An exact transcription of every record is needed.
-- INFORMATION SHOWN follows --
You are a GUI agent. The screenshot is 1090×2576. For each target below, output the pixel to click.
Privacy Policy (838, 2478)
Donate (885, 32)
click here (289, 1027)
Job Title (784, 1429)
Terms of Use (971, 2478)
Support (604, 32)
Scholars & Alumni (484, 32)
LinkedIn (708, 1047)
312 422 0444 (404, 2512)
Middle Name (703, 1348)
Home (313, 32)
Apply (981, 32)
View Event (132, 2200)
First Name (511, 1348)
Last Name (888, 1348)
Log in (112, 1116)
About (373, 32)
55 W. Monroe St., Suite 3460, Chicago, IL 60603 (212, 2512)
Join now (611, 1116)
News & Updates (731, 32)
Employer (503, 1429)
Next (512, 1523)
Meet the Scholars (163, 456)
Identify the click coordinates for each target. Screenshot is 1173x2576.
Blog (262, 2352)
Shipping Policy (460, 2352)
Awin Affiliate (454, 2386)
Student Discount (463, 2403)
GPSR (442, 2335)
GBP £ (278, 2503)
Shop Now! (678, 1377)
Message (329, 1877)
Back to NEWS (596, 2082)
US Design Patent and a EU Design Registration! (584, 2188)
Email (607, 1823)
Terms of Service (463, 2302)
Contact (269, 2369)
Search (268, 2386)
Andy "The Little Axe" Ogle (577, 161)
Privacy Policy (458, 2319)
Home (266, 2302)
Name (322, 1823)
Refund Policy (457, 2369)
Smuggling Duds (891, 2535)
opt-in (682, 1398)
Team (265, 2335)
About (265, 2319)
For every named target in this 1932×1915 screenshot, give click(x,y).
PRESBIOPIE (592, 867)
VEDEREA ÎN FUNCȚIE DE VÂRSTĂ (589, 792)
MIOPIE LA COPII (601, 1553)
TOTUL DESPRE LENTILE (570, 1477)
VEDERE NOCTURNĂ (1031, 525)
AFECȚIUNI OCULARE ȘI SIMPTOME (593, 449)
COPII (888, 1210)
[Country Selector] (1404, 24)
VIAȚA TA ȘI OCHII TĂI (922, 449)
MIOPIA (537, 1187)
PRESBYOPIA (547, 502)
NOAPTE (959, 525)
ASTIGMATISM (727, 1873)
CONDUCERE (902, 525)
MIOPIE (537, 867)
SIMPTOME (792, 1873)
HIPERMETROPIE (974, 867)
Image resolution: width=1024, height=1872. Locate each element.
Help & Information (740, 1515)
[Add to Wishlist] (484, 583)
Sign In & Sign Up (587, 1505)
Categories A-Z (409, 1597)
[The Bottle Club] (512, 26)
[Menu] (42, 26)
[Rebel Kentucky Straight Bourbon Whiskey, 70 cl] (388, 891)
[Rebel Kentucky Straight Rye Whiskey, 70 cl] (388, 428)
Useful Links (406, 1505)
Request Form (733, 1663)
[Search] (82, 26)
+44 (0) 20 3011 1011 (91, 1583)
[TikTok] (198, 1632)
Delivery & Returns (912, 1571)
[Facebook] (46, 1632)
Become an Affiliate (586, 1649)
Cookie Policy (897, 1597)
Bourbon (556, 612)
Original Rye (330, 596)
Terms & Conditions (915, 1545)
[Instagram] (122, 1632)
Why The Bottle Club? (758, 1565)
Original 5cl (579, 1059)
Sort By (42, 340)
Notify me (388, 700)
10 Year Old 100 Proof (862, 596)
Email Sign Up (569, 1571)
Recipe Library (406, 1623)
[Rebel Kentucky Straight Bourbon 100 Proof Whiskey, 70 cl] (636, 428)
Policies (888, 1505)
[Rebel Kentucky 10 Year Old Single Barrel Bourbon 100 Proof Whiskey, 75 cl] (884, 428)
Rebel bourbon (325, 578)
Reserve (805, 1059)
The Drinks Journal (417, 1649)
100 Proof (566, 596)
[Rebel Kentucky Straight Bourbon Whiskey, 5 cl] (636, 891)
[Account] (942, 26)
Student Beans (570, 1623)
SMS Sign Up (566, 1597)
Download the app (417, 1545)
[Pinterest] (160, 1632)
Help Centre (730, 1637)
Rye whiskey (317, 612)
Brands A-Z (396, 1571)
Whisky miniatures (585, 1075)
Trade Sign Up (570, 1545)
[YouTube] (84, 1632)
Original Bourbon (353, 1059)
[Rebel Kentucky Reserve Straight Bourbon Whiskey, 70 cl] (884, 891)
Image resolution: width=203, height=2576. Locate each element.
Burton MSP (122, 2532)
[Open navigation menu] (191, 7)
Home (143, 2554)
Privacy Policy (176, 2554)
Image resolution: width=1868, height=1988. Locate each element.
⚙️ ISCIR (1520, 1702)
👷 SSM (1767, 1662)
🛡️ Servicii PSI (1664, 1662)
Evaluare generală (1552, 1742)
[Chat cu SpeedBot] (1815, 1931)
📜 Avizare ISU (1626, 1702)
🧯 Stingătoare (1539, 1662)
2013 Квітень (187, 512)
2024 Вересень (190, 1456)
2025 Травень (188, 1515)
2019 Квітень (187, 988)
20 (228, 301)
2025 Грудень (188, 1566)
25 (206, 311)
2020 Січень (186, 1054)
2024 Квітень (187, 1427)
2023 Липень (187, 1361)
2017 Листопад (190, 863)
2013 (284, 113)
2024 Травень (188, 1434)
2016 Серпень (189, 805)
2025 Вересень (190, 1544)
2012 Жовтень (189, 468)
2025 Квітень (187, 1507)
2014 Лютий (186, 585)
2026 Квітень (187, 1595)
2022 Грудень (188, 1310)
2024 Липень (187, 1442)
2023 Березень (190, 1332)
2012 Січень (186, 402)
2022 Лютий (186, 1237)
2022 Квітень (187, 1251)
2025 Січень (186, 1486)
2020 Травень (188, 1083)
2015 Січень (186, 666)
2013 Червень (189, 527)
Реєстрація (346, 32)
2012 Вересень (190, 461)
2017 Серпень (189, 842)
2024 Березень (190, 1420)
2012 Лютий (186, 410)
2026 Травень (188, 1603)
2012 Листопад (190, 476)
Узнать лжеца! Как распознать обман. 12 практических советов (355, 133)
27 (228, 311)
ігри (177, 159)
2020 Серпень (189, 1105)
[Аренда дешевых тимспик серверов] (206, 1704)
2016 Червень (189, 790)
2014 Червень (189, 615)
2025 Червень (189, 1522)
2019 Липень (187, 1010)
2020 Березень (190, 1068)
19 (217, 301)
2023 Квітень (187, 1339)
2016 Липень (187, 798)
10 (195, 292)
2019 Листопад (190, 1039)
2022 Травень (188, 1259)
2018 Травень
-- INFORMATION SHOWN concluded --
• [ANSWER]
You are a GUI agent. The screenshot is 1090×2576. For each target below, output the pixel to click.
Privacy Policy (838, 2478)
Donate (885, 32)
click here (289, 1027)
Job Title (784, 1429)
Terms of Use (971, 2478)
Support (604, 32)
Scholars & Alumni (484, 32)
LinkedIn (708, 1047)
312 422 0444 (404, 2512)
Middle Name (703, 1348)
Home (313, 32)
Apply (981, 32)
View Event (132, 2200)
First Name (511, 1348)
Last Name (888, 1348)
Log in (112, 1116)
About (373, 32)
55 W. Monroe St., Suite 3460, Chicago, IL 60603 (212, 2512)
Join now (611, 1116)
News & Updates (731, 32)
Employer (503, 1429)
Next (512, 1523)
Meet the Scholars (163, 456)
Identify the click coordinates for each target. Screenshot is 1173x2576.
Blog (262, 2352)
Shipping Policy (460, 2352)
Awin Affiliate (454, 2386)
Student Discount (463, 2403)
GPSR (442, 2335)
GBP £ (278, 2503)
Shop Now! (678, 1377)
Message (329, 1877)
Back to NEWS (596, 2082)
US Design Patent and a EU Design Registration! (584, 2188)
Email (607, 1823)
Terms of Service (463, 2302)
Contact (269, 2369)
Search (268, 2386)
Andy "The Little Axe" Ogle (577, 161)
Privacy Policy (458, 2319)
Home (266, 2302)
Name (322, 1823)
Refund Policy (457, 2369)
Smuggling Duds (891, 2535)
opt-in (682, 1398)
Team (265, 2335)
About (265, 2319)
For every named target in this 1932×1915 screenshot, give click(x,y).
PRESBIOPIE (592, 867)
VEDEREA ÎN FUNCȚIE DE VÂRSTĂ (589, 792)
MIOPIE LA COPII (601, 1553)
TOTUL DESPRE LENTILE (570, 1477)
VEDERE NOCTURNĂ (1031, 525)
AFECȚIUNI OCULARE ȘI SIMPTOME (593, 449)
COPII (888, 1210)
[Country Selector] (1404, 24)
VIAȚA TA ȘI OCHII TĂI (922, 449)
MIOPIA (537, 1187)
PRESBYOPIA (547, 502)
NOAPTE (959, 525)
ASTIGMATISM (727, 1873)
CONDUCERE (902, 525)
MIOPIE (537, 867)
SIMPTOME (792, 1873)
HIPERMETROPIE (974, 867)
Image resolution: width=1024, height=1872. Locate each element.
Help & Information (740, 1515)
[Add to Wishlist] (484, 583)
Sign In & Sign Up (587, 1505)
Categories A-Z (409, 1597)
[The Bottle Club] (512, 26)
[Menu] (42, 26)
[Rebel Kentucky Straight Bourbon Whiskey, 70 cl] (388, 891)
[Rebel Kentucky Straight Rye Whiskey, 70 cl] (388, 428)
Useful Links (406, 1505)
Request Form (733, 1663)
[Search] (82, 26)
+44 (0) 20 3011 1011 (91, 1583)
[TikTok] (198, 1632)
Delivery & Returns (912, 1571)
[Facebook] (46, 1632)
Become an Affiliate (586, 1649)
Cookie Policy (897, 1597)
Bourbon (556, 612)
Original Rye (330, 596)
Terms & Conditions (915, 1545)
[Instagram] (122, 1632)
Why The Bottle Club? (758, 1565)
Original 5cl (579, 1059)
Sort By (42, 340)
Notify me (388, 700)
10 Year Old 100 Proof (862, 596)
Email Sign Up (569, 1571)
Recipe Library (406, 1623)
[Rebel Kentucky Straight Bourbon 100 Proof Whiskey, 70 cl] (636, 428)
Policies (888, 1505)
[Rebel Kentucky 10 Year Old Single Barrel Bourbon 100 Proof Whiskey, 75 cl] (884, 428)
Rebel bourbon (325, 578)
Reserve (805, 1059)
The Drinks Journal (417, 1649)
100 Proof (566, 596)
[Rebel Kentucky Straight Bourbon Whiskey, 5 cl] (636, 891)
[Account] (942, 26)
Student Beans (570, 1623)
SMS Sign Up (566, 1597)
Download the app (417, 1545)
[Pinterest] (160, 1632)
Help Centre (730, 1637)
Rye whiskey (317, 612)
Brands A-Z (396, 1571)
Whisky miniatures (585, 1075)
Trade Sign Up (570, 1545)
[YouTube] (84, 1632)
Original Bourbon (353, 1059)
[Rebel Kentucky Reserve Straight Bourbon Whiskey, 70 cl] (884, 891)
Image resolution: width=203, height=2576. Locate each element.
Burton MSP (122, 2532)
[Open navigation menu] (191, 7)
Home (143, 2554)
Privacy Policy (176, 2554)
Image resolution: width=1868, height=1988. Locate each element.
⚙️ ISCIR (1520, 1702)
👷 SSM (1767, 1662)
🛡️ Servicii PSI (1664, 1662)
Evaluare generală (1552, 1742)
[Chat cu SpeedBot] (1815, 1931)
📜 Avizare ISU (1626, 1702)
🧯 Stingătoare (1539, 1662)
2013 Квітень (187, 512)
2024 Вересень (190, 1456)
2025 Травень (188, 1515)
2019 Квітень (187, 988)
20 (228, 301)
2025 Грудень (188, 1566)
25 (206, 311)
2020 Січень (186, 1054)
2024 Квітень (187, 1427)
2023 Липень (187, 1361)
2017 Листопад (190, 863)
2013 (284, 113)
2024 Травень (188, 1434)
2016 Серпень (189, 805)
2025 Вересень (190, 1544)
2012 Жовтень (189, 468)
2025 Квітень (187, 1507)
2014 Лютий (186, 585)
2026 Квітень (187, 1595)
2022 Грудень (188, 1310)
2024 Липень (187, 1442)
2023 Березень (190, 1332)
2012 Січень (186, 402)
2022 Лютий (186, 1237)
2022 Квітень (187, 1251)
2025 Січень (186, 1486)
2020 Травень (188, 1083)
2015 Січень (186, 666)
2013 Червень (189, 527)
Реєстрація (346, 32)
2012 Вересень (190, 461)
2017 Серпень (189, 842)
2024 Березень (190, 1420)
2012 Лютий (186, 410)
2026 Травень (188, 1603)
2012 Листопад (190, 476)
Узнать лжеца! Как распознать обман. 12 практических советов (355, 133)
27 (228, 311)
ігри (177, 159)
2020 Серпень (189, 1105)
[Аренда дешевых тимспик серверов] (206, 1704)
2016 Червень (189, 790)
2014 Червень (189, 615)
2025 Червень (189, 1522)
2019 Липень (187, 1010)
2020 Березень (190, 1068)
19 (217, 301)
2023 Квітень (187, 1339)
2016 Липень (187, 798)
10 (195, 292)
2019 Листопад (190, 1039)
2022 Травень (188, 1259)
2018 Травень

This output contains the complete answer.